Fig. 4 |. GSDMA activation requires cell contact and restricts iGAS

a-f,h-j. Human keratinocytes were infected MOI=100, treated with gentamycin at 1 h, then (a,c,e,h), lysis measured by LDH release after 4 h, (a,d,f,j) SpeB activity measured using specific substrate Mca-IFFDTWDNE-Lys-Dnp after 4 h, and (b,i) Bocillin-labeled GAS adherence after PBS wash was measured by fluorescence after 1 h incubation. (f) 0, 0.1, 1, or 10 ng/mL ATc was included for SpeB induction. g, Keratinocyte lysis measured by LDH release 2 h after treatment with SpeB dilutions (P=0.307; 0.082; 0.330; 0.0243) or packaged within PEI liposomes (all P<0.0001). (a-j) Data are representative of three independent experiments and presented as mean±s.d. of 6 technical replicates. k,l, Human normal (gray) or GSDMA-KO (red) keratinocytes were infected (MOI=100) with JRS4 (circles) or JRS4+pSpeB (triangles) and (k) intracellular CFU and (l) lysis evaluated by LDH release.
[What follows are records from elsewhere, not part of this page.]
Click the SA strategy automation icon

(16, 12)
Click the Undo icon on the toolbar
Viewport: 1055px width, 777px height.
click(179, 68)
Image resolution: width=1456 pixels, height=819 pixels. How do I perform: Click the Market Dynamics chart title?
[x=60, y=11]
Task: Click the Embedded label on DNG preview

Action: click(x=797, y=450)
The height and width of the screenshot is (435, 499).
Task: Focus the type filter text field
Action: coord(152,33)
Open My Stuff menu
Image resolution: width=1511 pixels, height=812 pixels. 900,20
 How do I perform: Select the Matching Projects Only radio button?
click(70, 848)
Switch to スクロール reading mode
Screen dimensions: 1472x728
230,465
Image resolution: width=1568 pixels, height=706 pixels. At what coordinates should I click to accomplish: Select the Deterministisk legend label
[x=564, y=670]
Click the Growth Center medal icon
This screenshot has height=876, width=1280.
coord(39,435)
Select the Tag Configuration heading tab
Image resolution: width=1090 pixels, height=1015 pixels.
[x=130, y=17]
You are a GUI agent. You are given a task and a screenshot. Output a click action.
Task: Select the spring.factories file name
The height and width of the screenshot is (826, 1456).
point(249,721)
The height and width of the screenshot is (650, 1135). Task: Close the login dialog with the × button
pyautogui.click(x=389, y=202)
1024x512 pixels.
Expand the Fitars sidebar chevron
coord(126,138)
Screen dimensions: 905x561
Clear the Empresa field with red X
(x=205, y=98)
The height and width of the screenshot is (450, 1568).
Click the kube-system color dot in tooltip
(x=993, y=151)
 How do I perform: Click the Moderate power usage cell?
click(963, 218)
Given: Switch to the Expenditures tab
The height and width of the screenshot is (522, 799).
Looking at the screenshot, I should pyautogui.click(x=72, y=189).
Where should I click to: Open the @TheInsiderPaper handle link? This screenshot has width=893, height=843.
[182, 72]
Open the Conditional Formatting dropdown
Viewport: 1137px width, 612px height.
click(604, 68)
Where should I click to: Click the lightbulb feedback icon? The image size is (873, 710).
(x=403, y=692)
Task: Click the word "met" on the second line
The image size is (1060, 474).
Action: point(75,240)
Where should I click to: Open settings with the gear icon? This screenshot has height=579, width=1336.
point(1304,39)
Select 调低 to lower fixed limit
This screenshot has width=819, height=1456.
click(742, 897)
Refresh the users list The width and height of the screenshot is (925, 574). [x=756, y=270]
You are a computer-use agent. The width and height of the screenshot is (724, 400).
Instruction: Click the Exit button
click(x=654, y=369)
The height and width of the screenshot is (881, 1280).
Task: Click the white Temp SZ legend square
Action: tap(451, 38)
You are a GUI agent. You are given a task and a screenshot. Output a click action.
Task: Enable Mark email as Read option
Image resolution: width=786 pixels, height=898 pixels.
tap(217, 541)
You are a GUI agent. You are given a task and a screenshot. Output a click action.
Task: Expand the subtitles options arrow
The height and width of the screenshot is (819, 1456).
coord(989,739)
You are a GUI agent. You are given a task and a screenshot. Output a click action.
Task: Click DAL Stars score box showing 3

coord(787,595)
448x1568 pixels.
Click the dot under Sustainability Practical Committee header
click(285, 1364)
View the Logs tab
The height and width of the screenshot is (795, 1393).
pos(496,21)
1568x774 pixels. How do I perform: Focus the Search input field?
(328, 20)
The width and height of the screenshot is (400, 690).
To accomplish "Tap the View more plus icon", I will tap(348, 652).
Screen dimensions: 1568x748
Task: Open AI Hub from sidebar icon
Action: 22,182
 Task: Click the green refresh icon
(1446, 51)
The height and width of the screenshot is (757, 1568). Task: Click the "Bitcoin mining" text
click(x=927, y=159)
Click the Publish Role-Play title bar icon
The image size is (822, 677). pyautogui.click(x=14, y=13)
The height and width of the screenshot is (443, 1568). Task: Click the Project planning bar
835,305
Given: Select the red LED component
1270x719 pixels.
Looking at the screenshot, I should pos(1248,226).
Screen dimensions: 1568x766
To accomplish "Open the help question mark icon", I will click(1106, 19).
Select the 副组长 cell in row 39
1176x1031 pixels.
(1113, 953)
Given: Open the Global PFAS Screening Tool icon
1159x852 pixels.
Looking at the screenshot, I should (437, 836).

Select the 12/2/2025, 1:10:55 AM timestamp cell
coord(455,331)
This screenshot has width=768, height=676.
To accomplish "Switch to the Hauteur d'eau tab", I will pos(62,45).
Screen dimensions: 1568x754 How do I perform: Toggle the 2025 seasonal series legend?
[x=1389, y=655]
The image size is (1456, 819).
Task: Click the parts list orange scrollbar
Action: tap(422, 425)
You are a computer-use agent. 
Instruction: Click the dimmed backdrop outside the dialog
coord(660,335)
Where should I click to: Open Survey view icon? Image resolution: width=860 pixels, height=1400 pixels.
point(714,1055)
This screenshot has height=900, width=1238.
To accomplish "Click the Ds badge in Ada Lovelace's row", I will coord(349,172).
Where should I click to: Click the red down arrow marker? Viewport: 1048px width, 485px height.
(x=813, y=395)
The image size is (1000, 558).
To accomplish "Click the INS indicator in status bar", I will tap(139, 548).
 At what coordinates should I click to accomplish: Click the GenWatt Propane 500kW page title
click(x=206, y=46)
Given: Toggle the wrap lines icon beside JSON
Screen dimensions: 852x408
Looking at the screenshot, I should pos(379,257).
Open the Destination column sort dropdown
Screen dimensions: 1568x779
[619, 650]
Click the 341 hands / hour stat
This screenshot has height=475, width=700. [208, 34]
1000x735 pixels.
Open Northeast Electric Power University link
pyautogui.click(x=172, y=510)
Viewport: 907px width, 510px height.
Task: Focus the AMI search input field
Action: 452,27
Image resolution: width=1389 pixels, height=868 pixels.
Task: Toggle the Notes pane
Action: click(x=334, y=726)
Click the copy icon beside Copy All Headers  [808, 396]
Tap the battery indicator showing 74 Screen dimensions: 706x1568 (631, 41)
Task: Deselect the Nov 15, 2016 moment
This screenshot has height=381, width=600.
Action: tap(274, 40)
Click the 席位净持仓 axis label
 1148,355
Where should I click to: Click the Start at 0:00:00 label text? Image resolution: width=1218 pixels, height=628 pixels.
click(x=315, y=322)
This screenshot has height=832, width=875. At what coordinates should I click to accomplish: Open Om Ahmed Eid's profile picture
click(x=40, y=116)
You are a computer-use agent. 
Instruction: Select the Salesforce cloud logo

JRS4+pSpeB has a growth advantage at 3 h (P=0.0004) lost at 4 h, concurrent with cell lysis (P<0.0001). The growth advantage is sustained in lysis-defective GSDMA-KO keratinocytes(P<0.0001). (k,l) Data are representative of three independent experiments and presented as mean±s.d. of 4 technical replicates. (b-l) P values were calculated by two-tailed unpaired Student’s t-test; **P<0.001,***P<0.0001. m, Proposed model of iGAS virulence factor activities and their detection by host cells.